Directions:
1 > Quote the passage on mountains below, from "Look at the" through "many mighty nations!".
2 > Write a continuation of the passage praising mountains below, picking up after its final sentence.

━━ Source

When I turn my eyes upon the map of the world, and behold how wonderfully the countries, where our faith was nurtured, where our liberties were generated, where our philosophy and literature, the fountains of our intellectual grace and beauty, sprang up, were as distinctly walled out by God's hand, with mountain ramparts from the eruptions and interruptions of barbarism, as if at the especial prayer of the early fathers of man's destinies, I am lost in an exulting admiration.

Look at the bold barriers of Palestine! see how the infant liberties of Greece, were sheltered from the vast tribes of the uncivilized north by the heights of Hamus and Rhodope! behold how the Alps describe their magnificent crescent, inclining their opposite extremities to the Adriatic and Tyrrhine Seas, locking up Italy from the Gallic and Teutonic hordes, till the power and spirit of Rome had reached their maturity, and she had opened the wide forest of Europe to the light, spread far her laws and language, and planted the seeds of many mighty nations!

Thanks to God for mountains! Their colossal firmness seems almost to break the current of time itself; the Geologist in them searches for traces of the earlier world, and it is there too that man, resisting the revolutions of lower regions, retains through innumerable years his habits and his rights.

While a multitude of changes has remoulded the people of Europe, while languages and laws and dynasties, and creeds, have passed over it like shadows over the landscape, the children of the Celt and the Goth, who fled to the mountains a thousand years ago, are found there now, and show us in face and figure, in language and garb, what their fathers were; show us a fine contrast with the modern tribes dwelling below and around them; and show us, moreover, how adverse is the spirit of the mountain to mutability, and that there the fiery heart of Freedom is found forever.

━━━━
━━ Records provided

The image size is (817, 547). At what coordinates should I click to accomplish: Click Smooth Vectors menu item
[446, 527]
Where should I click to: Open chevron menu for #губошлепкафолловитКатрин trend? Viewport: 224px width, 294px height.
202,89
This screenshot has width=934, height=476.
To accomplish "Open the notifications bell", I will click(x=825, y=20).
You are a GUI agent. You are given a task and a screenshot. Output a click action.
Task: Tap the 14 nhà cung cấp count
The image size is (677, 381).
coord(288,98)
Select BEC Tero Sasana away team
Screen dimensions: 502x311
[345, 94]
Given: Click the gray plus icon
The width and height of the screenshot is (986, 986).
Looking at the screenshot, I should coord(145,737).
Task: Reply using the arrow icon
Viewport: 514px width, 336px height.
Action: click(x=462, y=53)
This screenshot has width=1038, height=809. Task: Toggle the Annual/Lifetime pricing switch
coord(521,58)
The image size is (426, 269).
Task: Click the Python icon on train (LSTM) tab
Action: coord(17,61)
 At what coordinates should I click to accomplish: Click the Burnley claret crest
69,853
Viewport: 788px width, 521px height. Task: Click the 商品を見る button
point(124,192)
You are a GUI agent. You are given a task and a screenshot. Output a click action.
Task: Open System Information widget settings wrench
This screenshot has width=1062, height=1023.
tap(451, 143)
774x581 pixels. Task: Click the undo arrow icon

━━━━

Answers to the problems:
1 >
Look at the bold barriers of Palestine! see how the infant liberties of Greece, were sheltered from the vast tribes of the uncivilized north by the heights of Hamus and Rhodope! behold how the Alps describe their magnificent crescent, inclining their opposite extremities to the Adriatic and Tyrrhine Seas, locking up Italy from the Gallic and Teutonic hordes, till the power and spirit of Rome had reached their maturity, and she had opened the wide forest of Europe to the light, spread far her laws and language, and planted the seeds of many mighty nations!

2 >
LESSON XIV.

The Ocean.-DRUMMOND.

PERHAPS no scene, or situation, is so intensely gratifying to the naturalist as the shore of the ocean. The productions of the latter element are innumerable, and the majesty of the mighty waters lends an interest unknown to an inland landscape.

The loneliness too of the sea-shore is much cheered by the constant changes arising from the ebb and flow of the tide, and the undulations of the water's surface, sometimes rolling like mountains, and again scarcely murmuring on the beach. As you gather there

Each flower of the rock and each gem of the billow,

you may feel with the poet, that there are joys in solitude, and that there are pleasures to be found in the investigation of nature of the most powerful and pleasing influence. There is a pleasure in the pathless woods; There is a rapture on the lonely shore; There is society where none intrudes, By the deep sea, and music in its roar.

But nothing can be more beautiful than a view of the bottom of the ocean, during a calm, even round our own shores, but particularly in tropical climates, especially when it consists alternately of beds of sand and masses of rock.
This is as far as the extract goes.